The backend is FastAPI on uv, with the orchestration built on the OpenAI Agents SDK — agents calling Tavily for retrieval, GLiNER2 for filtering, and the FAL.ai models (Seedream, Seedance) for generation, with ffmpeg doing the final assembly. The frontend is Next.js 16 / React 19 with Tailwind 4; voice capture runs in the browser through an AudioWorklet streaming 24 kHz PCM straight into the onboarding WebSocket.

The hard part wasn't any single model — it was the wiring between them: three stages that each had to hand clean, structured state to the next while a user waited.

§ HIGHLIGHTS / OUTCOMES

Twelve hours from "can we even glue these models together?" to a watchable lesson, and a full working demo by the end of the hackathon: speak for two minutes, get a personalized video back.

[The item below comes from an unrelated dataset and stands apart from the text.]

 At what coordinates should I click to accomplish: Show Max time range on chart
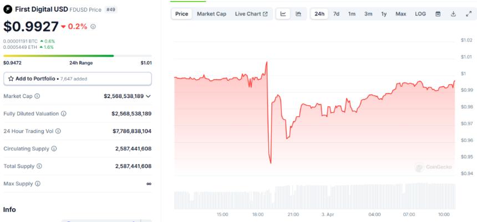[400, 14]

End-to-end demo — voice conversation in, personalized video lesson out.
TODO · Add anything the jury said — placement, feedback, what landed. If you'd ship one more thing with another week, name it here.
§ WHAT I LEARNED

The challenge was never the models — it was orchestration. With a pipeline this long, the real questions are which agent owns each decision, and where to draw the line between deterministic code and model-driven steps. Lean too far on the model and the whole thing turns flaky; lean too far on hardcoded logic and you lose the flexibility that made the idea work in the first place.

Building it in a day with people I'd just met made that lesson concrete: the team moved fastest once the contract between stages was pinned down and each person could own their stage behind a clean interface.

§ VISUALS
Kheiron product pipeline — onboarding, course creation and video generation agents with the tools each one orchestrates.
Product pipeline — three agents, each orchestrating its own tools.